Meet pywrangler

Motivation

Problem formulation

The pydata ecosystem provides a rich set of tools (e.g pandas, dask, vaex, modin and pyspark) to handle most data wrangling tasks with ease. When dealing with data on a daily basis, however, one often encounters problems which go beyond the common dataframe API usage. They typically require a combination of multiple transformations and aggregations in order to achieve the desired outcome. For example, extracting intervals with given start and end values from raw time series is out of scope for native dataframe functionality.

Mission

pywrangler accomplishes such requirements with care while exposing so called data wranglers. A data wrangler serves a specific use case just like the one mentioned above. It takes one or more input dataframes, applies a computation which is usually built on top of existing dataframe API, and returns one or more output dataframes.

Scope

pywrangler can be seen as a transform part in common ETL pipelines. It is not concerned with data extraction or data loading. It assumes that data is already available in tabular format.

pywrangler addresses data transformations which are not covered by standard dataframe API. Such transformations are usually more complex and require careful testing. Hence, a major focus lies on extensive testing of provided implementations.

Apart from testing, a sophisticated documentation of how an algorithm works will increase user compliance. Accordingly, every data wrangler is supposed to provide a comprehensive and visual step-by-step guide.

pywrangler is not committed to a single computation backend like pandas. Instead, data wranglers are defined abstractly and need to be implemented concretely in regard to the specific computation backend. In general, all python related computation engines are supported if corresponding implementations are provided (e.g pandas, dask, vaex, modin and pyspark). pywrangler attempts to provide at least one implementation for smallish data (single node computation e.g. pandas) and largish data (distributed computation e.g. pyspark).

Moreover, one computation engine may have several implementations with varying trade-offs, too. In order to identify trade-offs, pywrangler aims to offer benchmarking utilities to compare different implementations in regard to cpu and memory usage.

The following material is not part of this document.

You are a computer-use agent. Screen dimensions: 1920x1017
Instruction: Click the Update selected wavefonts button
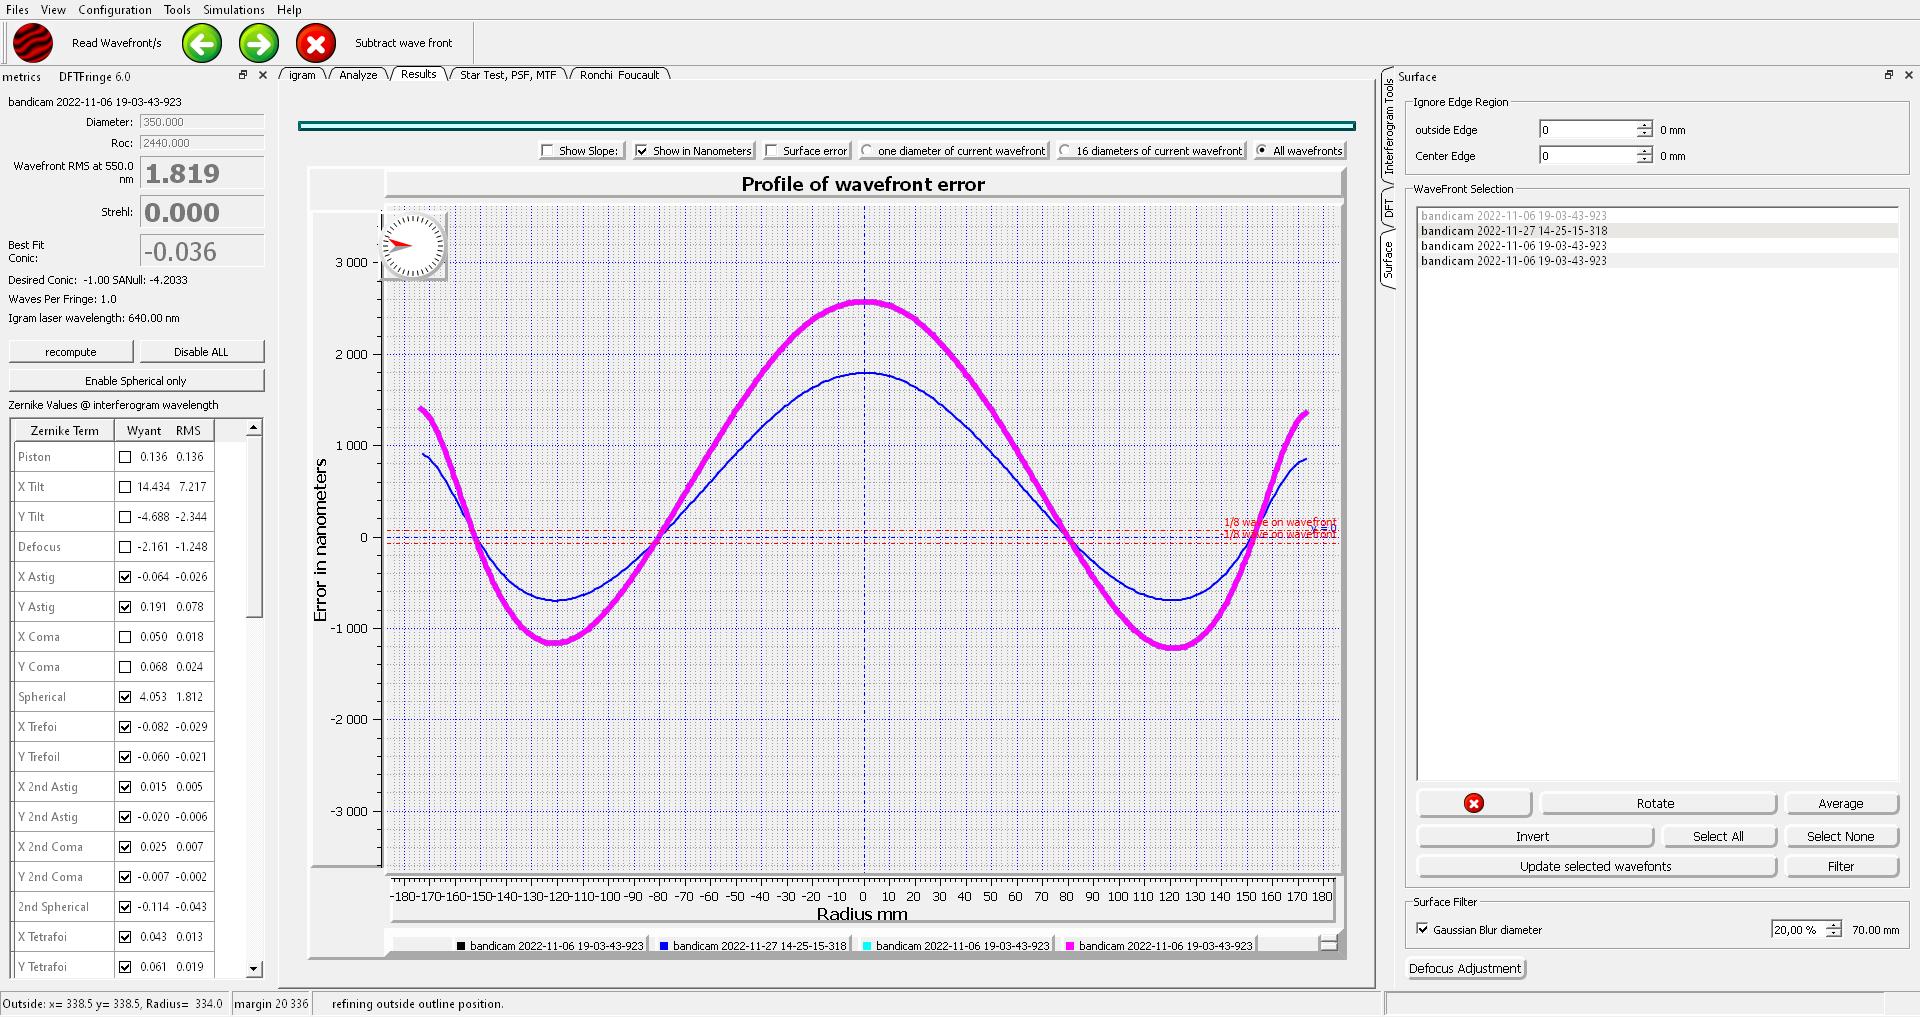click(x=1595, y=866)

To make pywranlger integrate well with standard data wrangling workflows, data wranglers confirm to the scikit-learn API as a common standard for data transformation pipelines.

Goals

  • describe data transformations independent of computation engine
  • define data transformation requirements through extensive tests
  • visually document implementation logic of data transformations step by step
  • provide concrete implementations for small and big data computation engines
  • add benchmarking utilities to compare different implementations to identify tradeoffs
  • follow scikit-learn API for easy integration for data pipelines

Non-Goals

  • always support all computation engines for a single data transformation
  • handle extract and load stages of ETL pipelines

Rationale

Computation engines may come and go. Currently (June 2020), pandas is still very popular for single node computation. Vaex slowly catches up. Pyspark and dask are both very popular in the realm of distributed computation engines. There will be new engines in the future, perhaps pandas 2 or a computation engine originating from the Apache Arrow project as outlined here.

In any case, what remains is the careful description of data transformations. More importantly, computation backend independent tests manifest the requirements of data transformations. Moreover, such a specification may also be easily ported to languages other than python like R or Scala. This is probably the major lasting value of pywrangler.

Future directions

What has been totally neglected so far by the pywrangler project (as of June 2020), is the importance of SQL. Due to its declarative nature, SQL offers a computation engine independent way to formulate data transformations. They are applicable to any computation engine that supports sql. Therefore, one major goal is to add a sql backend that produces the required sql code to perform a specific data transformation.